In step with tradition
Fortuitously hot on the heels of the romantic hit movie My Big Fat Greek Wedding, the local festival will be a real-life chance to hone up on Mediterranean culture, gyros and the grapevine step.
If you’re not enough of a Greek buff to know when to shout “Opa!” — or if you’re not even sure what opa means — don’t worry: This is a festival for Greek nationals and mere “tourists” alike.
As Lamprinakos offers, “For one weekend it won’t cost hundreds of dollars to go to Greece; you don’t even need a passport.” The three-day event promises authentic foods and pastries; Greek music and dancers in native costumes; booths and games for children; and a bakaliko (grocery store) so you can bring a bit of Greece home with you.

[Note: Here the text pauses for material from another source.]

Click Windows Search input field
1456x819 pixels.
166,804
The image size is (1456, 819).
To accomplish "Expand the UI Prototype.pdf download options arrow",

“Most churches hold their festival on the church grounds,” explains Lamprinakos. “We needed more space. Because the Department of Parks and Recreation co-sponsors our Festival, we hold it downtown at City/County Plaza. Many visitors who are in town for leaf season discover our festival.”
Just because the events happen off church grounds doesn’t mean the experience isn’t authentic. Pastries — from the flaky staple baklava to kourambiethes (shortcakes with powdered sugar) — abound. There’s the ever-popular spanakopita (spinach pie) and refreshingly mayo-free Greek potato salad. At the kafenion (coffee shop) visitors will find loukoumades — doughnut-like confections served with mythically strong Greek coffee. (“If you’re in Greece, sometimes the gypsies will ‘read’ your fortune in the coffee grounds at the bottom of your cup,” Faherty relates.)
An integral part of Greek tradition, dancing is a unifying element in the culture and at the festival. Because the basic steps are simple enough for anyone to pick up — and because the steps are the same worldwide — Greeks at home are united with those living abroad whenever they join in the dance.
The tradition in Asheville has been sustained by Tula Andonaras, who learned the dances while living in Greece, and by Pauline Kaltsunis, who’s currently in charge of teaching locals the ancient moves. You might recognize the hasapiko, created by the Butcher’s Guild in Constantinople. This dance, popular for centuries, was made famous by the movie Zorba the Greek. “We do a couple of variations, and in one of them we invite the audience to join us,” says Faherty.
The weekend-long festival is definitely all fun and games, but it’s also a long labor of love for the people who bring it together. “It’s a lot of hard work and preparation,” Faherty admits. “But in the middle of the weekend, it’s really fun to be able to share our culture with the entire Asheville community.”